I remember once when Herb and Joanie Stauffer were there for cocktails. Dick always put his martinis in the freezer and they developed a fuzz of ice on top. Herb took one look at his glass and said, "Hah! a slurry with a binge on top." That led shortly to the
crack that "Absinthe makes the frond grow hearter."
Dick collected gems and gadgets. I remember seeing television in his house for the
first time. I sat for three hours watching Bert Parks answer a telephone during a drive
for funds for cancer research. That was the only program on the tube. I thought about
this later and concluded that anyone who spent his time in that way was ready for the
loony bin Unfortunately that applied to me.
Phil Hodes was a part of the Philadelphia contingent. I remember meeting him first at
the end of an AMA meeting in Atlantic City. He was always hungry late at night. As we
walked the Boardwalk toward our hotel, he spotted a man on a bench and politely
inquired whether there was any place near where we could get a small snack of
steamed clams and a big lobster. The man indicated that there was the best place in
town two blocks west and two blocks north. As we turned away, the man said, "Tell
them the chef at the Hadden House sent you, I always eat there."(Hadden House was
a luxury hotel) It turned out to be lovely meal with me stuffed to the eyebrows but
happy. We referred everyone at the hotel to the place thereafter. They must have
made a million. The character that played the organ was a joy.

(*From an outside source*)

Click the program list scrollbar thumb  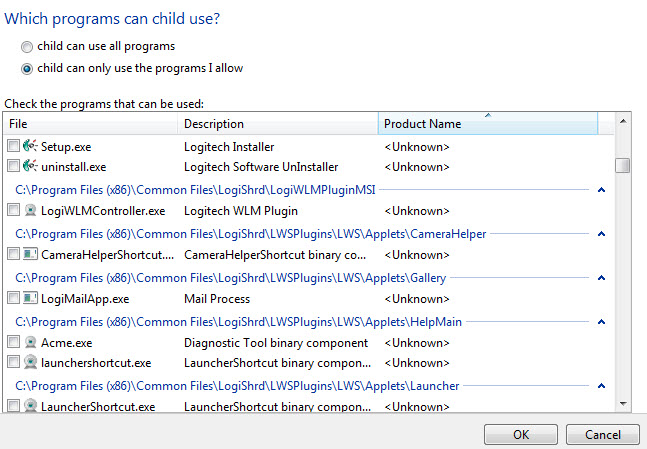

Phil and I also met again in New Orleans where we spent the evenings 'doing' the
French Quarter. At the last place we hit about 3am, the drinks were expensive
because of the strippers on stage, and I finally allowed as how I was out of cash. Phil
swears that later I was staggering down the street with a slide rule in my hand
calculating that it had cost us $1.08 per minute to be in the joint! The next morning he
went into the bathroom to prepare for the day. He came running out saying, There's a
bum in there." When I went in and looked in the same mirror, I had to agree.

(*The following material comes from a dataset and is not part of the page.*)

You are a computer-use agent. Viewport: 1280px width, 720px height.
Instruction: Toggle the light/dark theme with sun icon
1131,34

We left New Orleans for the Inter American Congress in Mexico City. I was first on the around for something to happen. Finally, two men appeared on the platform and
started talking into the microphone. I was informed by someone who could speak
English that they were calling for me to begin. As I came up on to the platform, I was
faced by a whole flock of TV and news cameramen who had come to record the
conference for the news. One of the news men said, "Say something!" That phrase is
guaranteed to make a person tongue-tied, and it had that effect on me. My hemming
and hawing did not make the news that night. There are several other conversation
stoppers that I've learned since: "Say something good about something." Have a
beautiful woman pass by. Serve good food to hungry people.
I might just add that when my paper on angiography was published, all the illustrations were upside down.
I remember another time in Mexico when I was a visiting professor at the University of Mexico Medical School. among the several talks I gave was one on the x-ray analysis
of speech. I started out the talk with a detailed analysis of mechanisms of
communication. I had got as far as explaining the need to develop the thought, turn it
into words, inspire, speak the words, have the listener hear the words...and on and
on. I suddenly realized that to my audience I was speaking in a foreign language on
the art of communications, and I burst out laughing. There was a stunned silence in
the auditorium. I explained to the translator who in turn explained to the audience. An
appreciative roar rose from the assembled multitude, and I went on speaking very
slowly about the x-ray analysis of the movement of the mouth and pharynx during
speech, the spectral analysis of the sounds, and other simpler things, to a much
relaxed audience.
I retired on April Fool's Day 1974 in order to travel on cruise ships. In addition I
wanted time to think about the problem of the two definitions of the word seeing in
relation to error in radiologic interpretation. To see is (a) to perceive with the eyes and
(b) to understand the meaning of the retinal image.